### Source text
<<<<
Vidal Sassoon International Center for the Study of Antisemitism (SICSA) () is a research center affiliated with the Hebrew University of Jerusalem. It was named for Vidal Sassoon, who financed its establishment in 1983.

The Vidal Sassoon center is as an interdisciplinary research center devoted to the independent, non-political accumulation and dissemination of materials related to antisemitism.  The director is Prof. Manuela Consonni who replaced Robert Wistrich after his death in 2015. 

Over 120 studies have been conducted under the auspices of the center, covering a wide range of disciplines — history, psychology, sociology, anthropology, literature and art. The center awards Felix Posen Fellowships  to doctoral candidates whose dissertation focuses on some aspect of antisemitism.

Publications
The center has produced numerous publications, including book-length studies, collections of papers presented at conferences, occasional papers, and a journal.

The ACTA series is an annual report from a special SICSA research unit that provides in-depth analysis of current trends in antisemitism and explores the influence of anti-Jewish and anti-Zionist ideology on public opinion, and the arts, mass media, and political movements. Papers in this series are available in print and online.

As a supplement to the ACTA series, the Posen Papers aim to provide a more rapid response to issues of global antisemitism.  Antisemitism International is a  semi-annual research journal that focuses on topics of current importance.

In 1984, the Center initiated a bibliographic project on antisemitism. It comprises the most comprehensive computerized database of works published in most English and most European languages about antisemitism throughout the world in every period, including the events of the Holocaust. Each entry is accompanied by an English abstract.

A massive and increasing number of books and articles have been written on the topic since 1945; whether popular or scholarly, descriptive or interpretative. Prior to the establishment of the bibliographic project these publications were not listed in a way that permitted optimal use of them by scholars and students, as well as to enhance public awareness of the subject.
>>>>
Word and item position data
<<<<
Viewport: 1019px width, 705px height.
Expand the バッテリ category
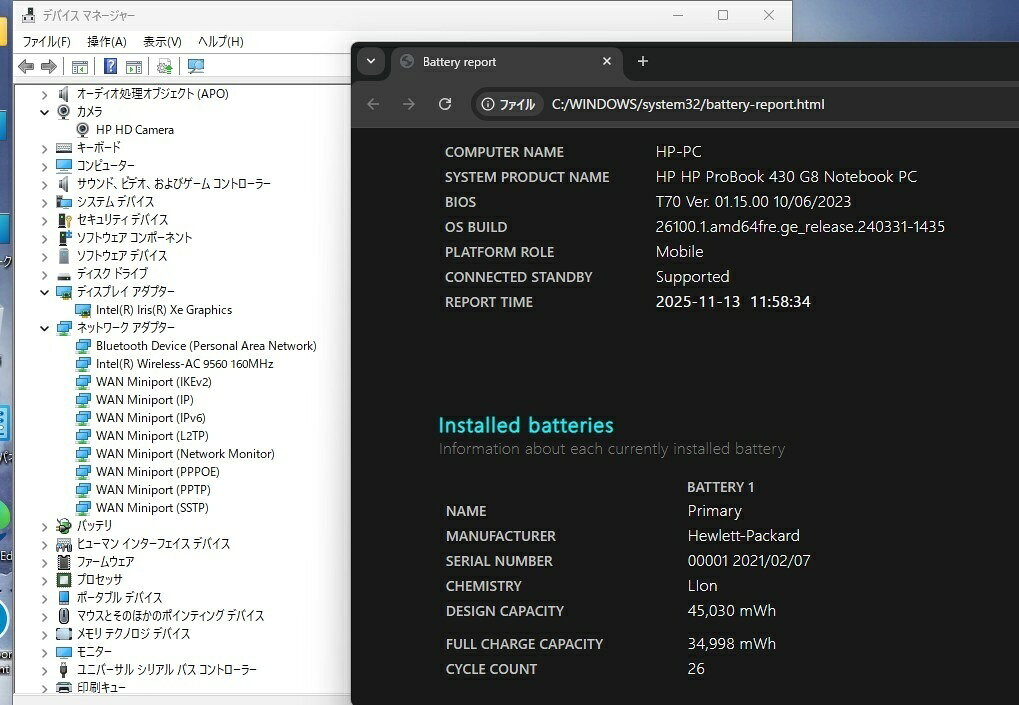tap(45, 526)
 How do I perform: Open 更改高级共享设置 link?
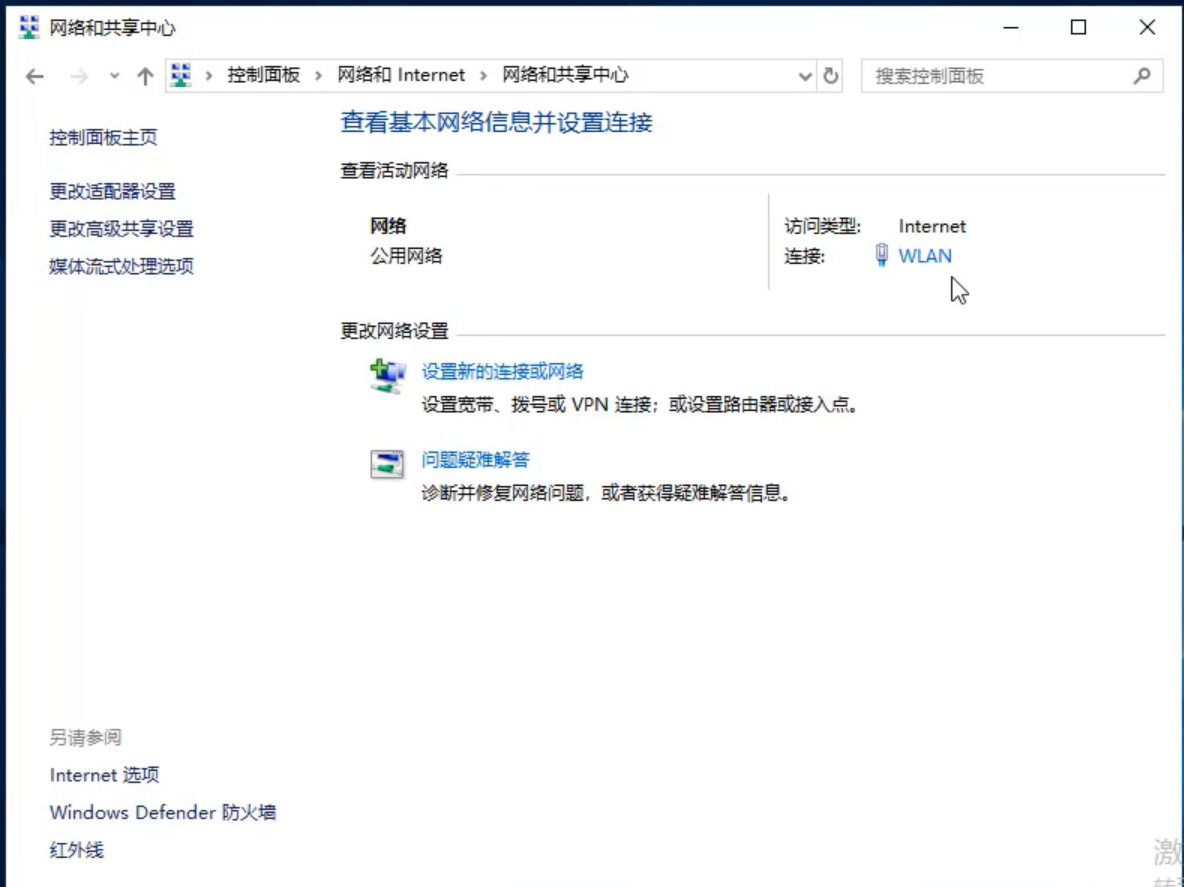pos(121,229)
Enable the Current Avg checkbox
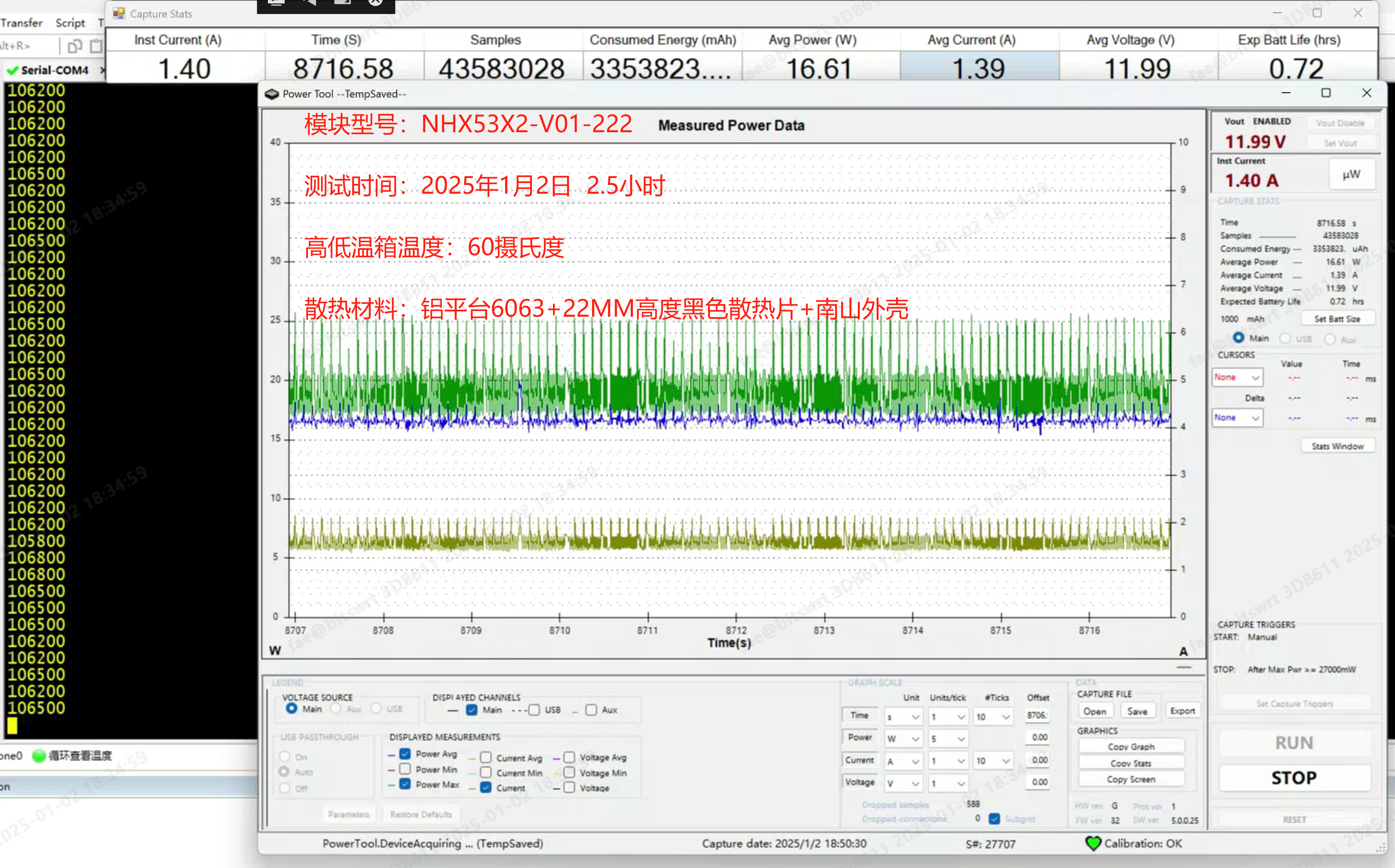The image size is (1395, 868). click(x=485, y=758)
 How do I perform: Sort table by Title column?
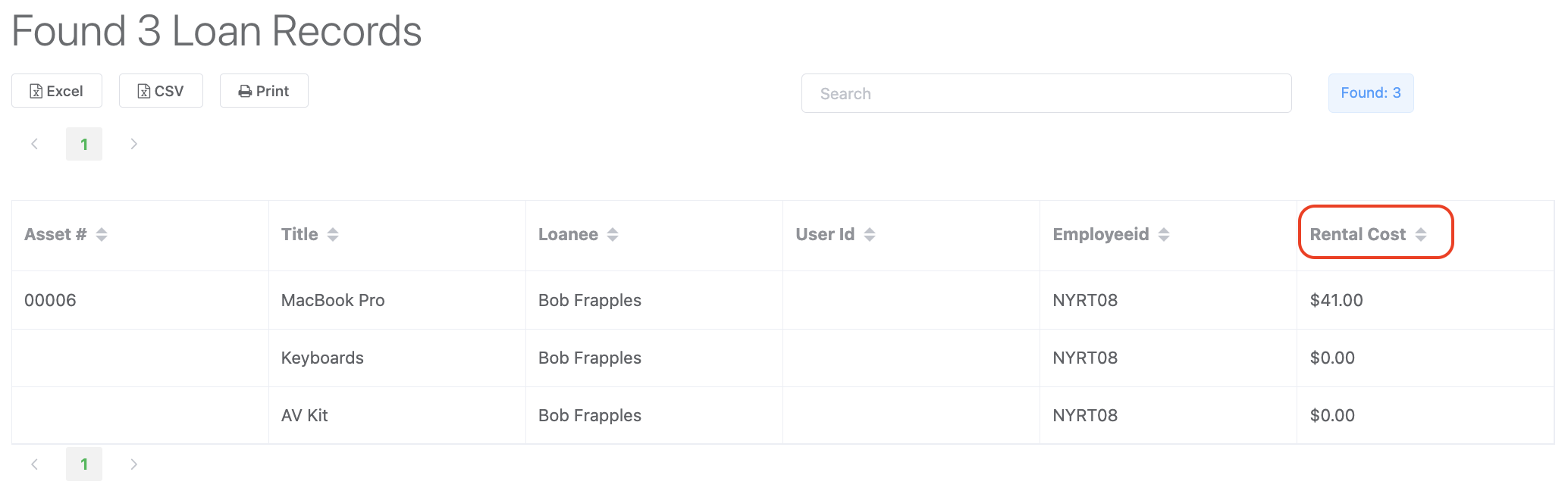click(x=310, y=235)
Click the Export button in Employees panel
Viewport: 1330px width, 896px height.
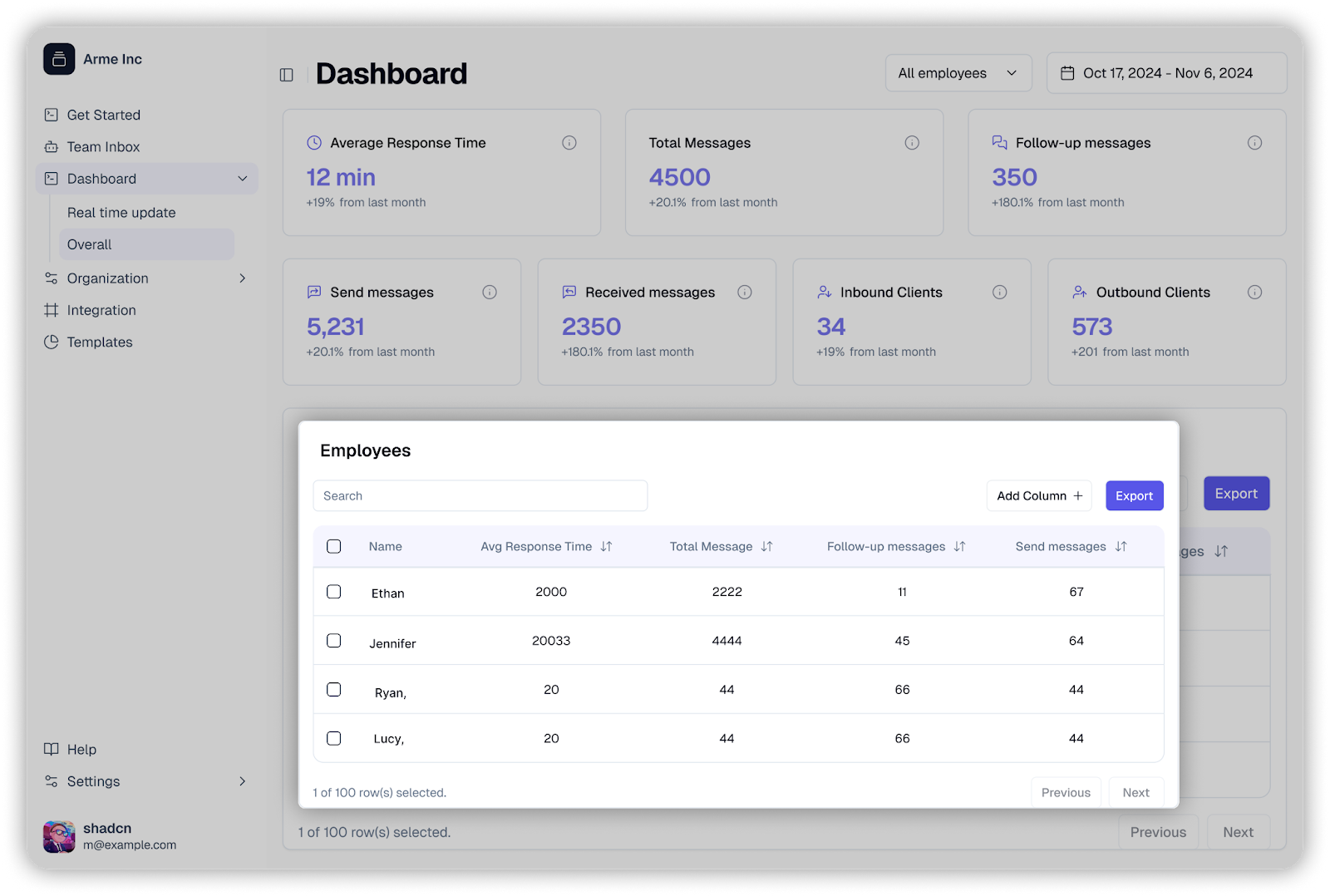[x=1134, y=495]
>>>>
### Exercise directions
Transcribe, word for word, the passage of the Vidal Sassoon center text that opens with the words containing "As a supplement" and closes with "of current importance.".

### The answer
As a supplement to the ACTA series, the Posen Papers aim to provide a more rapid response to issues of global antisemitism.  Antisemitism International is a  semi-annual research journal that focuses on topics of current importance.